# SET EXERCISE:
Rewrite the material below, switching every "Screen dimensions" to "Display size" and keeping everything else the same.

(Entries on finding words and elements)
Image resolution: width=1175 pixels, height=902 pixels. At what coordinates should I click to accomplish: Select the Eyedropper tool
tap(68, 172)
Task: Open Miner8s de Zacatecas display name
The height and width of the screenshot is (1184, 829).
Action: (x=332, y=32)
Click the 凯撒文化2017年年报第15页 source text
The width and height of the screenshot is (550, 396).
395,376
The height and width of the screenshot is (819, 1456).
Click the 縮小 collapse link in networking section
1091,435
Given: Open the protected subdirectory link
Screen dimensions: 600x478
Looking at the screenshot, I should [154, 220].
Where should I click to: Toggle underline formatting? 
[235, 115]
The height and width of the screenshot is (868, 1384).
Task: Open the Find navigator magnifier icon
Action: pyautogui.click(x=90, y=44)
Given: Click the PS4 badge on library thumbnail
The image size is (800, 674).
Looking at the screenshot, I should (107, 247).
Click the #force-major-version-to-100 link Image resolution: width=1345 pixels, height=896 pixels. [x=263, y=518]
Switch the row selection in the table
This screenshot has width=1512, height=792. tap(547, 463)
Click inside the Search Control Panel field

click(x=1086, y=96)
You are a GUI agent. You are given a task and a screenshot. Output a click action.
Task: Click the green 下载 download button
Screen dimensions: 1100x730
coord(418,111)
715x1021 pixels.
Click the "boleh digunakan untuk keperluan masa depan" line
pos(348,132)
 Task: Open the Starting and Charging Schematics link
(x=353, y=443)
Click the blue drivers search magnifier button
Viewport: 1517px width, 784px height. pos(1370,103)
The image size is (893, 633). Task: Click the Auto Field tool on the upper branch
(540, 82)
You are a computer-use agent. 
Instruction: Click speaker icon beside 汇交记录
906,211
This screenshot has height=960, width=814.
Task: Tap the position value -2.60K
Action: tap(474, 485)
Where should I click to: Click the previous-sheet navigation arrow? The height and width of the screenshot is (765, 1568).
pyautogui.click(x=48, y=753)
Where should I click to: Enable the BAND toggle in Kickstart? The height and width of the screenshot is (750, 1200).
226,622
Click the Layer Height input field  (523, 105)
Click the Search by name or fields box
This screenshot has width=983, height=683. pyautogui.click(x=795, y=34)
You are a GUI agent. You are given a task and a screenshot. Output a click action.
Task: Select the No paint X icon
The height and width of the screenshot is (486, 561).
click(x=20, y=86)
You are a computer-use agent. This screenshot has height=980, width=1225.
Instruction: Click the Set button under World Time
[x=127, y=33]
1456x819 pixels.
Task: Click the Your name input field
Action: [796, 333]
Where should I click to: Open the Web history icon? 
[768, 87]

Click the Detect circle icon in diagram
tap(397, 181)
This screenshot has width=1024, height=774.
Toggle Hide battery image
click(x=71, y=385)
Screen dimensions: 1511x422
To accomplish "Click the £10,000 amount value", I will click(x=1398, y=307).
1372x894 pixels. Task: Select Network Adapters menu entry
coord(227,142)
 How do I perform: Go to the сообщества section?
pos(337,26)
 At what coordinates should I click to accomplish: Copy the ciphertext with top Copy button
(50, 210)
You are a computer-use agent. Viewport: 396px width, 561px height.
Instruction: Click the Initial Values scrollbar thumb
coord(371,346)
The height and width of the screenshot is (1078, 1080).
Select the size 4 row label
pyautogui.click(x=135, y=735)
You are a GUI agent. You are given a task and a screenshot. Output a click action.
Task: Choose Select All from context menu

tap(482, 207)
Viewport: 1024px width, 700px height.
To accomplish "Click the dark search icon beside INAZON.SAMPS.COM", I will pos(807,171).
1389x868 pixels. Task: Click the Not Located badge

# ANSWER IN FULL:
Image resolution: width=1175 pixels, height=902 pixels. At what coordinates should I click to accomplish: Select the Eyedropper tool
tap(68, 172)
Task: Open Miner8s de Zacatecas display name
The height and width of the screenshot is (1184, 829).
Action: (x=332, y=32)
Click the 凯撒文化2017年年报第15页 source text
The width and height of the screenshot is (550, 396).
395,376
The height and width of the screenshot is (819, 1456).
Click the 縮小 collapse link in networking section
1091,435
Given: Open the protected subdirectory link
Display size: 600x478
Looking at the screenshot, I should [154, 220].
Where should I click to: Toggle underline formatting? 
[235, 115]
The height and width of the screenshot is (868, 1384).
Task: Open the Find navigator magnifier icon
Action: pyautogui.click(x=90, y=44)
Given: Click the PS4 badge on library thumbnail
The image size is (800, 674).
Looking at the screenshot, I should (107, 247).
Click the #force-major-version-to-100 link Image resolution: width=1345 pixels, height=896 pixels. [x=263, y=518]
Switch the row selection in the table
This screenshot has width=1512, height=792. tap(547, 463)
Click inside the Search Control Panel field

click(x=1086, y=96)
You are a GUI agent. You are given a task and a screenshot. Output a click action.
Task: Click the green 下载 download button
Display size: 1100x730
coord(418,111)
715x1021 pixels.
Click the "boleh digunakan untuk keperluan masa depan" line
pos(348,132)
 Task: Open the Starting and Charging Schematics link
(x=353, y=443)
Click the blue drivers search magnifier button
Viewport: 1517px width, 784px height. pos(1370,103)
The image size is (893, 633). Task: Click the Auto Field tool on the upper branch
(540, 82)
You are a computer-use agent. 
Instruction: Click speaker icon beside 汇交记录
906,211
This screenshot has height=960, width=814.
Task: Tap the position value -2.60K
Action: tap(474, 485)
Where should I click to: Click the previous-sheet navigation arrow? The height and width of the screenshot is (765, 1568).
pyautogui.click(x=48, y=753)
Where should I click to: Enable the BAND toggle in Kickstart? The height and width of the screenshot is (750, 1200).
226,622
Click the Layer Height input field  (523, 105)
Click the Search by name or fields box
This screenshot has width=983, height=683. pyautogui.click(x=795, y=34)
You are a GUI agent. You are given a task and a screenshot. Output a click action.
Task: Select the No paint X icon
The height and width of the screenshot is (486, 561).
click(x=20, y=86)
You are a computer-use agent. This screenshot has height=980, width=1225.
Instruction: Click the Set button under World Time
[x=127, y=33]
1456x819 pixels.
Task: Click the Your name input field
Action: [796, 333]
Where should I click to: Open the Web history icon? 
[768, 87]

Click the Detect circle icon in diagram
tap(397, 181)
This screenshot has width=1024, height=774.
Toggle Hide battery image
click(x=71, y=385)
Display size: 1511x422
To accomplish "Click the £10,000 amount value", I will click(x=1398, y=307).
1372x894 pixels. Task: Select Network Adapters menu entry
coord(227,142)
 How do I perform: Go to the сообщества section?
pos(337,26)
 At what coordinates should I click to accomplish: Copy the ciphertext with top Copy button
(50, 210)
You are a computer-use agent. Viewport: 396px width, 561px height.
Instruction: Click the Initial Values scrollbar thumb
coord(371,346)
The height and width of the screenshot is (1078, 1080).
Select the size 4 row label
pyautogui.click(x=135, y=735)
You are a GUI agent. You are given a task and a screenshot. Output a click action.
Task: Choose Select All from context menu

tap(482, 207)
Viewport: 1024px width, 700px height.
To accomplish "Click the dark search icon beside INAZON.SAMPS.COM", I will pos(807,171).
1389x868 pixels. Task: Click the Not Located badge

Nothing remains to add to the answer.